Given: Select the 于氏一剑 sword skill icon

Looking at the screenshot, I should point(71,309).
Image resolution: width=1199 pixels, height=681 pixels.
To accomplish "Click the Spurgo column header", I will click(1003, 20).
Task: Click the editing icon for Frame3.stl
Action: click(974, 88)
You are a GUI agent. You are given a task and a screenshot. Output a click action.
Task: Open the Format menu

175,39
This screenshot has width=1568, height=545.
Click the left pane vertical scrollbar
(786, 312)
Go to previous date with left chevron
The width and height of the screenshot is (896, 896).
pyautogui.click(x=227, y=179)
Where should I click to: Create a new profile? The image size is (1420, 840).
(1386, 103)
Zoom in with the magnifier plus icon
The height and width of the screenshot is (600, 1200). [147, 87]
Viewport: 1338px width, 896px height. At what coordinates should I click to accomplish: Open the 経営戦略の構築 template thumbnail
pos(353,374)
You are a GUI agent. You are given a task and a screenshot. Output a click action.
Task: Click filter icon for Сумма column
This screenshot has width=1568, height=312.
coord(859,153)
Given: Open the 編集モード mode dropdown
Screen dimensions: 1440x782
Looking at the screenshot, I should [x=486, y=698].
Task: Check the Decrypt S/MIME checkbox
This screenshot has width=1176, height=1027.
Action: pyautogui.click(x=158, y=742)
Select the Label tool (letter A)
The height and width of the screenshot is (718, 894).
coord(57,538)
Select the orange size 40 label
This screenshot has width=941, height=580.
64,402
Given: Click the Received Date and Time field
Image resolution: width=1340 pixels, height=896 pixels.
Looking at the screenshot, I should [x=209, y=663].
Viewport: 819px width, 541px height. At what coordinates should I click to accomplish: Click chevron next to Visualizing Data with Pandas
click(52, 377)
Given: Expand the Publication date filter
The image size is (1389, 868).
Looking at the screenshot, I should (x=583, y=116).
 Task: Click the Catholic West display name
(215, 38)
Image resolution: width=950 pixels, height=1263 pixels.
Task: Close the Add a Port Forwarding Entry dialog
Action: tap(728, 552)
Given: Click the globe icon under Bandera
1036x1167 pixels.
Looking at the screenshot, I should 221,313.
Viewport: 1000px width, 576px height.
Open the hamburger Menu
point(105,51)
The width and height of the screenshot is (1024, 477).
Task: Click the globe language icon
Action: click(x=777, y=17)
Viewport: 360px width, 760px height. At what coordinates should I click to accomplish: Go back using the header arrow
^^^^
• [PROBLEM DETAILS] An exact repeat of the lines from the one containing "Given: Expand the Publication date filter" through the final line above, both included, is the whole answer.

• [ANSWER]
Given: Expand the Publication date filter
The image size is (1389, 868).
Looking at the screenshot, I should (x=583, y=116).
 Task: Click the Catholic West display name
(215, 38)
Image resolution: width=950 pixels, height=1263 pixels.
Task: Close the Add a Port Forwarding Entry dialog
Action: tap(728, 552)
Given: Click the globe icon under Bandera
1036x1167 pixels.
Looking at the screenshot, I should 221,313.
Viewport: 1000px width, 576px height.
Open the hamburger Menu
point(105,51)
The width and height of the screenshot is (1024, 477).
Task: Click the globe language icon
Action: click(x=777, y=17)
Viewport: 360px width, 760px height. At what coordinates should I click to accomplish: Go back using the header arrow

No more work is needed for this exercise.